Tinjauan Lapangan Panglima Kogabwilhan III Panglima Kogabwilhan III, Letnan Jenderal TNI Lucky Avianto, melakukan peninjauan langsung untuk memastikan kesiapan personel dan infrastruktur keamanan.
Ia mengunjungi area Mile 50 yang menjadi salah satu titik fokus pengamanan pasca insiden penyerangan terhadap karyawan beberapa waktu lalu.
Dalam keterangannya pada Jumat (17/4), Letjen TNI Lucky Avianto menegaskan bahwa seluruh langkah yang diambil bersifat antisipatif dan terukur.
Fokus utama TNI adalah memastikan stabilitas nasional tetap terjaga melalui penguatan struktur pos keamanan dan peningkatan ketahanan fisik di lapangan.
Modernisasi dan Sinergi Keamanan Penguatan pengamanan kali ini mencakup beberapa aspek krusial, mulai dari peningkatan jumlah personel yang profesional dan responsif hingga modernisasi persenjataan.
Selain aspek fisik, TNI juga mengintensifkan patroli terpadu dan pengawasan di seluruh kawasan strategis untuk mendeteksi gangguan secara dini.
Lebih lanjut, TNI mengedepankan sinergi dengan aparat penegak hukum serta merangkul tokoh adat dan tokoh agama di wilayah setempat. Pendekatan ini diharapkan mampu menciptakan situasi keamanan yang kondusif melalui dukungan sosial dari masyarakat Papua.

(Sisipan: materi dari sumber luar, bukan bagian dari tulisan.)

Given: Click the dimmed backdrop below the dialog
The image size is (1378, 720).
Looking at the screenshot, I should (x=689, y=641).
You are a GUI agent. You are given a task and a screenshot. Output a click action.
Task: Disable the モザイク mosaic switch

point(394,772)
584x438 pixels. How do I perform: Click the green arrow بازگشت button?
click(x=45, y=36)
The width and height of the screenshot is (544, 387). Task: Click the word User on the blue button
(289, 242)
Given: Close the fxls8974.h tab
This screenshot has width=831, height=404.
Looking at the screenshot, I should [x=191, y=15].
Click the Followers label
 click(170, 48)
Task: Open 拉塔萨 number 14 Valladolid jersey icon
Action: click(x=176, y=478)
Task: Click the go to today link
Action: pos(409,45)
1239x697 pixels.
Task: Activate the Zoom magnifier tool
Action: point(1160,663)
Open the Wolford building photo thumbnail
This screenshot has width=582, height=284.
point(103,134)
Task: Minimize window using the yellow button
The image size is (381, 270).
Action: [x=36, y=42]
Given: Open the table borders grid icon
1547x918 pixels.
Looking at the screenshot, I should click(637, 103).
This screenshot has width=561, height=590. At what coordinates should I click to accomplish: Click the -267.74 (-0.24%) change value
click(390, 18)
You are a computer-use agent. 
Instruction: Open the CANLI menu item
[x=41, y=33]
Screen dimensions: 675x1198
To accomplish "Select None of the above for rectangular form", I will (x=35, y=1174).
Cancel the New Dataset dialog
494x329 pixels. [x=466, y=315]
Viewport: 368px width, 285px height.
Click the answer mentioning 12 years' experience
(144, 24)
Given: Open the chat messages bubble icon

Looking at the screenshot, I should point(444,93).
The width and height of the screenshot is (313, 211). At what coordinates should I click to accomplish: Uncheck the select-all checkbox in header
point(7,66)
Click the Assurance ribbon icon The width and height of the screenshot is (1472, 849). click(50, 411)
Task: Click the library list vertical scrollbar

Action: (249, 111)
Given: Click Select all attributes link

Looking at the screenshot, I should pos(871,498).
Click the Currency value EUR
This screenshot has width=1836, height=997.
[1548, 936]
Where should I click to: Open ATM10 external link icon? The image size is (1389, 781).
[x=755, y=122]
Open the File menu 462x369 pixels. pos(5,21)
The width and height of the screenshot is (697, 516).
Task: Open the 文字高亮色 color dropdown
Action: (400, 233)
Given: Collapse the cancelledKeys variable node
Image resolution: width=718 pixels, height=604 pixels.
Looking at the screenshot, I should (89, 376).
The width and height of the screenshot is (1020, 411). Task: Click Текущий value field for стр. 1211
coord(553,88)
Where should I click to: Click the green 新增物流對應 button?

Menjaga Keberlangsungan Pembangunan Nasional Letjen TNI Lucky Avianto menekankan bahwa komitmen TNI tidak hanya terbatas pada perlindungan aset, tetapi juga mencakup jaminan atas keberlangsungan pembangunan nasional di Papua.
Keamanan di wilayah operasional objek vital nasional sangat menentukan roda ekonomi dan dampak positif bagi masyarakat luas.
Dengan langkah pengamanan yang lebih ketat dan terkoordinasi, TNI berharap dapat memberikan rasa aman bagi para pekerja PT Freeport Indonesia serta masyarakat di sekitar wilayah Mimika, sekaligus mencegah terjadinya gangguan keamanan lanjutan di masa mendatang.